I sat by his bedside, a silent critic in the front row of his one-man show. My body went through the old motions—pouring him a glass of water, straightening his blanket—but my mind was cold and clear, cataloging every false note.
He drifted into a restless "sleep," his brow furrowed. He murmured a name, a soft whisper that was the only genuine thing I'd heard from him.
"Olivia."
A single, damning word. It wasn't a slip of the tongue; it was a revelation of his true north.
When he "woke," his eyes fluttered open and focused on me. A flicker of triumph crossed his face before settling into practiced relief. "You're here," he breathed, reaching for my hand. "You won't leave me, will you, Sarah? We'll get married. Everything will be okay."
His phone buzzed on the bedside table. He glanced at the screen, and his entire demeanor reconfigured in an instant. The mask slipped.
It was from Olivia.
"There's a crisis," he said, his voice suddenly sharp and urgent, all trace of weakness gone. "She needs me."
He ripped the IV from the back of his hand without a wince, ignoring the small blossom of blood on the white bandage. He swung his legs out of bed.
"Ethan, you're supposed to be—" I started, playing along one last time.
"She needs me," he repeated, already halfway to the door. That was the end of the performance.
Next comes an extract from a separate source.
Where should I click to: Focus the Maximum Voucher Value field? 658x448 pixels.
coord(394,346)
I watched him go, a man running from one manufactured crisis to the woman he truly prioritized, leaving a trail of his own lies in his wake. I stood alone in the silence he left behind. The pathetic, bloody bandage on the floor was the only evidence of his sham. He wasn't a man to be pitied. He was a predator who had just changed tactics.
I went home and methodically finished packing. My suitcases stood by the door like sentinels guarding my new life.
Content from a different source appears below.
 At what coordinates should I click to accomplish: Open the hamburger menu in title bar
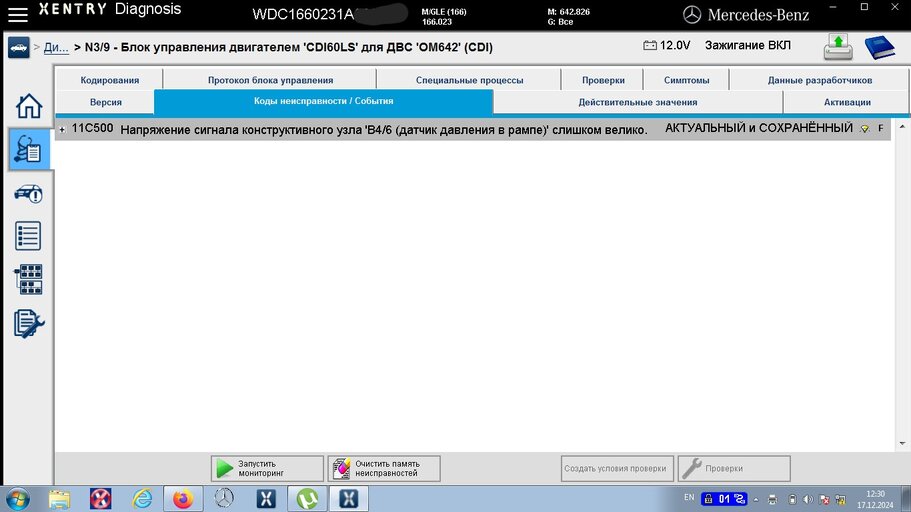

Just as I was about to leave, his car pulled into the driveway. He saw the suitcases. A flicker of annoyance, not concern, crossed his face. He thought his hospital act had worked, that I was just going to my mother's for a few days to cool off.
"Where are you going?" he asked, stepping out of the car.
His phone, still connected to the car's Bluetooth, rang. The name flashed on the dashboard display: OLIVIA.
He didn't even look at me. He simply turned his back, pacing a few feet away to take the call, leaving me standing in the driveway with my luggage. He was so confident I was back under his control that he didn't even bother to hide.
But he wasn't far enough away. His voice, tinny and clear, drifted back to me from the car's speakers.
"Sarah? Oh, she'll be fine," he said to Olivia, his tone chillingly casual. "She always is. She just needs to get over it."
She'll get over it.
He didn't see me as a person with a breaking point. He saw me as a self-repairing appliance. An inconvenience that had been successfully reset.
I didn't wait for him to finish the call. I got in my car and drove away, and this time, I didn't look back.